▶ Task description: What you give back must match the records below exactly, apart from the pictures, which are omitted.

(Data extracted from a collection)
((

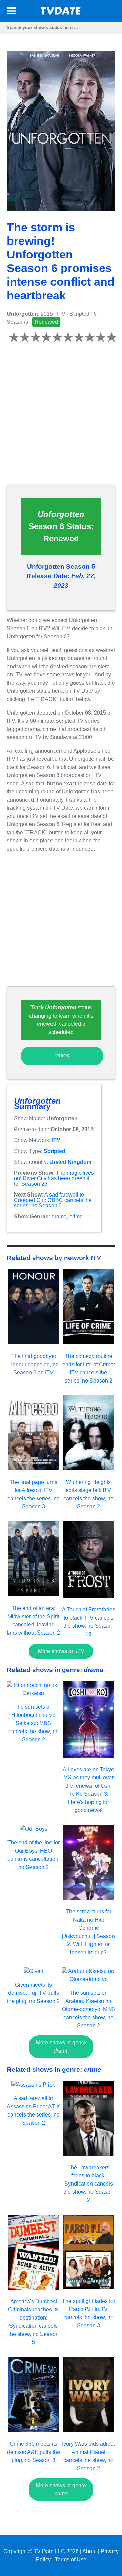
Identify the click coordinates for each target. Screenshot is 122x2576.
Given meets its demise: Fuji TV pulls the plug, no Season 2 (33, 1993)
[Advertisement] (61, 417)
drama (59, 1216)
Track (62, 1055)
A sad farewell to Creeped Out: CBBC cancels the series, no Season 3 (53, 1200)
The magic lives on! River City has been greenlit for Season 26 (54, 1178)
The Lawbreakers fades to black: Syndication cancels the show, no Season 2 (88, 2183)
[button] (11, 12)
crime (76, 1216)
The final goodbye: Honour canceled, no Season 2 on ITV (33, 1364)
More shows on (61, 1651)
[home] (61, 13)
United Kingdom (70, 1162)
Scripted (54, 1151)
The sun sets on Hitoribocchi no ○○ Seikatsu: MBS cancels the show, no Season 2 (33, 1723)
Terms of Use (70, 2559)
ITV (56, 1140)
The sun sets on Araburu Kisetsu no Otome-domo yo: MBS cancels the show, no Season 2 (88, 2009)
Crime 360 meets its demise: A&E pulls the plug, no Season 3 (33, 2452)
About (89, 2551)
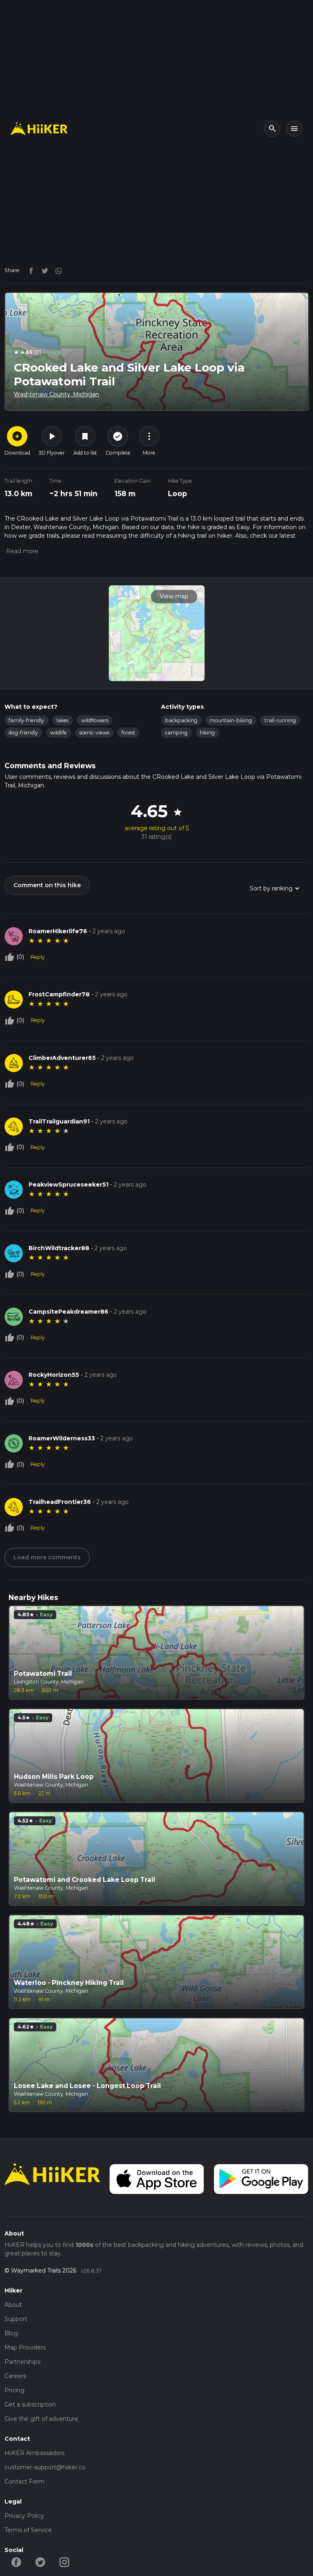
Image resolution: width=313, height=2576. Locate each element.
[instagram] (56, 270)
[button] (21, 551)
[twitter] (43, 270)
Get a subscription (30, 2404)
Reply (38, 957)
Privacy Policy (24, 2515)
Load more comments (47, 1557)
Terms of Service (28, 2530)
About (13, 2304)
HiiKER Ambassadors (34, 2453)
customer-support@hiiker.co (45, 2467)
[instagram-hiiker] (65, 2561)
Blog (11, 2333)
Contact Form (24, 2481)
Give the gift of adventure (41, 2418)
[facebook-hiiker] (16, 2561)
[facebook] (29, 270)
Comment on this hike (47, 885)
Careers (15, 2376)
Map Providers (25, 2347)
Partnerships (22, 2361)
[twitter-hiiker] (41, 2561)
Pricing (14, 2390)
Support (15, 2319)
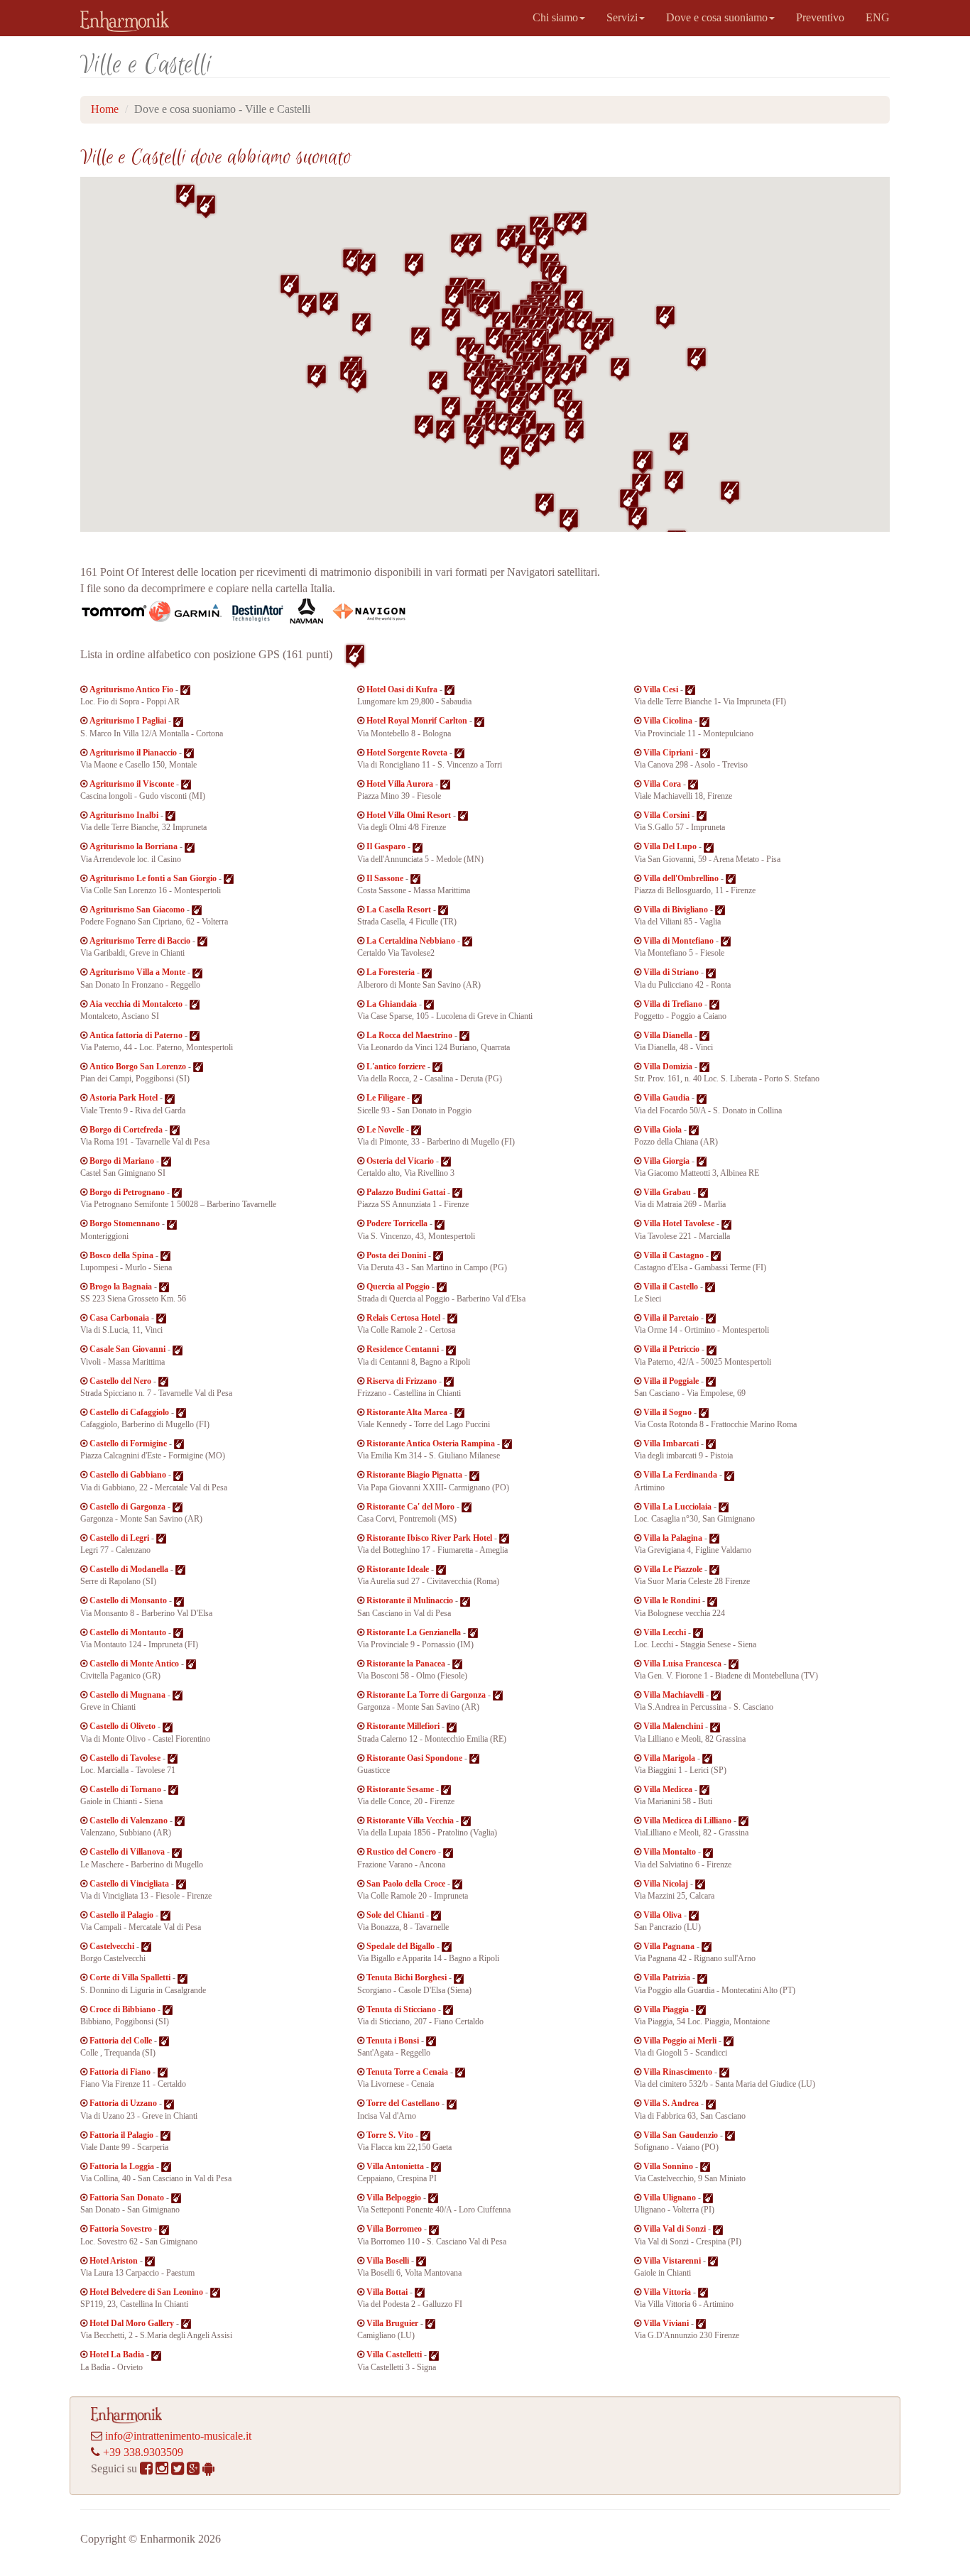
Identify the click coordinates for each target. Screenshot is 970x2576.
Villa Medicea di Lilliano (687, 1820)
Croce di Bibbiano (122, 2009)
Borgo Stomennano (124, 1223)
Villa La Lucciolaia (677, 1507)
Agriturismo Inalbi (123, 815)
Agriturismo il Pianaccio (133, 753)
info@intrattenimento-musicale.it (178, 2436)
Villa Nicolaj (665, 1884)
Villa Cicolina (667, 721)
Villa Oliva (662, 1915)
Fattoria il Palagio (121, 2135)
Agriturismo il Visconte (131, 784)
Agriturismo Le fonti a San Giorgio (153, 878)
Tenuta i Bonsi (392, 2041)
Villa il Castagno (673, 1255)
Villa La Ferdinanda (680, 1475)
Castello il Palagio (121, 1915)
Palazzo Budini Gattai (405, 1192)
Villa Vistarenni (672, 2261)
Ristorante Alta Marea (406, 1412)
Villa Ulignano (669, 2198)
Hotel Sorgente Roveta (406, 753)
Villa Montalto (669, 1852)
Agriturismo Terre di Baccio (139, 941)
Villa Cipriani (668, 753)
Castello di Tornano (125, 1789)
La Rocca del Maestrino (409, 1035)
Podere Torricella (396, 1223)
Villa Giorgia (666, 1161)
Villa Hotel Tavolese (678, 1223)
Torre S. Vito (389, 2135)
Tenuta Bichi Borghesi (406, 1977)
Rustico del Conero (401, 1852)
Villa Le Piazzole (672, 1569)
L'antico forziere (395, 1066)
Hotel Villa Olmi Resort (408, 815)
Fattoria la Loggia (121, 2166)
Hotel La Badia (116, 2354)
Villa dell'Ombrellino (681, 878)
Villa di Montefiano (678, 941)
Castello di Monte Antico (134, 1664)
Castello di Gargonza (127, 1507)
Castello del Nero (120, 1381)
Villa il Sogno (667, 1412)
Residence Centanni (402, 1349)
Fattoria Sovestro (120, 2229)
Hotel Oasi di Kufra (401, 689)
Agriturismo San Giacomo (137, 910)
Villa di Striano (671, 972)
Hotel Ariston (113, 2261)
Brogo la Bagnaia (120, 1287)
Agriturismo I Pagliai (127, 721)
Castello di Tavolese (124, 1758)
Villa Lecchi (664, 1632)
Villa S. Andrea (671, 2103)
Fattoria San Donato (126, 2198)
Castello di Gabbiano (127, 1475)
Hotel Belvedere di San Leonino (146, 2292)
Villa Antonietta (395, 2166)
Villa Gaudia (666, 1098)
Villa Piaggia (666, 2009)
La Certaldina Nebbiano (410, 941)
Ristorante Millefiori (403, 1726)
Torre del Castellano (403, 2103)
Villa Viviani (666, 2323)
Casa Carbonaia (119, 1318)
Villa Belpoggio (393, 2198)
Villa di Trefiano (672, 1004)
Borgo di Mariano (121, 1161)
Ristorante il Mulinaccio (409, 1600)
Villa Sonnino (668, 2166)
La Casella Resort (398, 910)
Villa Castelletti (394, 2354)
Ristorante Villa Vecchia (410, 1820)
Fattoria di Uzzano (123, 2103)
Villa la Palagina (672, 1538)
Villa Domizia (667, 1066)
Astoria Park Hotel (123, 1098)
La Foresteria (390, 972)
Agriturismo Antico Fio (131, 689)
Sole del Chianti (395, 1915)
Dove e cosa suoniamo (717, 17)
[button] (665, 317)
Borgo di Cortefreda (126, 1130)
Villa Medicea (667, 1789)
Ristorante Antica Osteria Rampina (430, 1443)
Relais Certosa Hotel (403, 1318)
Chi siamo (555, 17)
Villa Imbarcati (671, 1443)
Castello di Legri (119, 1538)
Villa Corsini (666, 815)
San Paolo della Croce (405, 1884)
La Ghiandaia (391, 1004)
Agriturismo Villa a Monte (137, 972)
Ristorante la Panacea (405, 1664)
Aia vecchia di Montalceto (135, 1004)
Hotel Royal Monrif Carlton (416, 721)
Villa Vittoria (667, 2292)
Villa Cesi (660, 689)
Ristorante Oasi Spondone (414, 1758)
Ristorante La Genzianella (413, 1632)
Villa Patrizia (666, 1977)
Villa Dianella (667, 1035)
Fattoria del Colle (120, 2041)
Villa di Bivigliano (675, 910)
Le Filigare (385, 1098)
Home (105, 109)
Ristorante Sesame (400, 1789)
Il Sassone (384, 878)
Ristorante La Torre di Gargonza (426, 1695)
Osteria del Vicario (400, 1161)
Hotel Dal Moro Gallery (131, 2323)
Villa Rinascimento (677, 2072)
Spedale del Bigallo (400, 1946)
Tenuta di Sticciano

))

▶ Expected answer:
Identify the click coordinates for each target. Screenshot is 122x2576.
Given meets its demise: Fuji TV pulls the plug, no Season 2 (33, 1993)
[Advertisement] (61, 417)
drama (59, 1216)
Track (62, 1055)
A sad farewell to Creeped Out: CBBC cancels the series, no Season 3 (53, 1200)
The magic lives on! River City has been greenlit for Season 26 (54, 1178)
The Lawbreakers fades to black: Syndication cancels the show, no Season 2 (88, 2183)
[button] (11, 12)
crime (76, 1216)
The final goodbye: Honour canceled, no Season 2 on ITV (33, 1364)
More shows on (61, 1651)
[home] (61, 13)
United Kingdom (70, 1162)
Scripted (54, 1151)
The sun sets on Hitoribocchi no ○○ Seikatsu: MBS cancels the show, no Season 2 (33, 1723)
Terms of Use (70, 2559)
ITV (56, 1140)
The sun sets on Araburu Kisetsu no Otome-domo yo: MBS cancels the show, no Season 2 (88, 2009)
Crime 360 meets its demise: A&E pulls the plug, no Season 3 (33, 2452)
About (89, 2551)
Image resolution: width=313, height=2576. Locate each element.
[instagram] (56, 270)
[button] (21, 551)
[twitter] (43, 270)
Get a subscription (30, 2404)
Reply (38, 957)
Privacy Policy (24, 2515)
Load more comments (47, 1557)
Terms of Service (28, 2530)
About (13, 2304)
HiiKER Ambassadors (34, 2453)
customer-support@hiiker.co (45, 2467)
[instagram-hiiker] (65, 2561)
Blog (11, 2333)
Contact Form (24, 2481)
Give the gift of adventure (41, 2418)
[facebook-hiiker] (16, 2561)
[facebook] (29, 270)
Comment on this hike (47, 885)
Careers (15, 2376)
Map Providers (25, 2347)
Partnerships (22, 2361)
[twitter-hiiker] (41, 2561)
Pricing (14, 2390)
Support (15, 2319)
Identify the click coordinates for each target. Screenshot is 970x2576.
Villa Medicea di Lilliano (687, 1820)
Croce di Bibbiano (122, 2009)
Borgo Stomennano (124, 1223)
Villa La Lucciolaia (677, 1507)
Agriturismo Inalbi (123, 815)
Agriturismo il Pianaccio (133, 753)
info@intrattenimento-musicale.it (178, 2436)
Villa Nicolaj (665, 1884)
Villa Cicolina (667, 721)
Villa Oliva (662, 1915)
Fattoria il Palagio (121, 2135)
Agriturismo il Visconte (131, 784)
Agriturismo Le fonti a San Giorgio (153, 878)
Tenuta i Bonsi (392, 2041)
Villa il Castagno (673, 1255)
Villa La Ferdinanda (680, 1475)
Castello il Palagio (121, 1915)
Palazzo Budini Gattai (405, 1192)
Villa Vistarenni (672, 2261)
Ristorante Alta Marea (406, 1412)
Villa Ulignano (669, 2198)
Hotel Sorgente Roveta (406, 753)
Villa Montalto (669, 1852)
Agriturismo Terre di Baccio (139, 941)
Villa Cipriani (668, 753)
Castello di Tornano (125, 1789)
La Rocca del Maestrino (409, 1035)
Podere Torricella (396, 1223)
Villa Giorgia (666, 1161)
Villa Hotel Tavolese (678, 1223)
Torre S. Vito (389, 2135)
Tenuta Bichi Borghesi (406, 1977)
Rustico del Conero (401, 1852)
Villa Le Piazzole (672, 1569)
L'antico forziere (395, 1066)
Hotel Villa Olmi Resort (408, 815)
Fattoria la Loggia (121, 2166)
Hotel La Badia (116, 2354)
Villa dell'Ombrellino (681, 878)
Villa di Montefiano (678, 941)
Castello di Monte Antico (134, 1664)
Castello di Gargonza (127, 1507)
Castello del Nero (120, 1381)
Villa il Sogno (667, 1412)
Residence Centanni (402, 1349)
Fattoria Sovestro (120, 2229)
Hotel Oasi di Kufra (401, 689)
Agriturismo San Giacomo (137, 910)
Villa di Striano (671, 972)
Hotel Ariston (113, 2261)
Brogo la Bagnaia (120, 1287)
Agriturismo I Pagliai (127, 721)
Castello di Tavolese (124, 1758)
Villa Lecchi (664, 1632)
Villa S. Andrea (671, 2103)
Fattoria San Donato (126, 2198)
Castello di Gabbiano (127, 1475)
Hotel Belvedere di San Leonino (146, 2292)
Villa Antonietta (395, 2166)
Villa Gaudia (666, 1098)
Villa Piaggia (666, 2009)
La Certaldina Nebbiano (410, 941)
Ristorante Millefiori (403, 1726)
Torre del Castellano (403, 2103)
Villa Viviani (666, 2323)
Casa Carbonaia (119, 1318)
Villa Belpoggio (393, 2198)
Villa di Trefiano (672, 1004)
Borgo di Mariano (121, 1161)
Ristorante il Mulinaccio (409, 1600)
Villa Sonnino (668, 2166)
La Casella Resort (398, 910)
Villa Castelletti (394, 2354)
Ristorante Villa Vecchia (410, 1820)
Fattoria di Uzzano (123, 2103)
Villa la Palagina (672, 1538)
Villa Domizia (667, 1066)
Astoria Park Hotel (123, 1098)
La Foresteria (390, 972)
Agriturismo Antico Fio (131, 689)
Sole del Chianti (395, 1915)
Dove e cosa suoniamo (717, 17)
[button] (665, 317)
Borgo di Cortefreda (126, 1130)
Villa Medicea (667, 1789)
Ristorante Antica Osteria Rampina (430, 1443)
Relais Certosa Hotel (403, 1318)
Chi siamo (555, 17)
Villa Imbarcati (671, 1443)
Castello di Legri (119, 1538)
Villa Corsini (666, 815)
San Paolo della Croce (405, 1884)
La Ghiandaia (391, 1004)
Agriturismo Villa a Monte (137, 972)
Ristorante la Panacea (405, 1664)
Aia vecchia di Montalceto (135, 1004)
Hotel Royal Monrif Carlton (416, 721)
Villa Vittoria (667, 2292)
Villa Cesi (660, 689)
Ristorante Oasi Spondone (414, 1758)
Ristorante La Genzianella (413, 1632)
Villa Patrizia (666, 1977)
Villa Dianella (667, 1035)
Fattoria del Colle (120, 2041)
Villa di Bivigliano (675, 910)
Le Filigare (385, 1098)
Home (105, 109)
Ristorante Sesame (400, 1789)
Il Sassone (384, 878)
Ristorante La Torre di Gargonza (426, 1695)
Osteria del Vicario (400, 1161)
Hotel Dal Moro Gallery (131, 2323)
Villa Rinascimento (677, 2072)
Spedale del Bigallo (400, 1946)
Tenuta di Sticciano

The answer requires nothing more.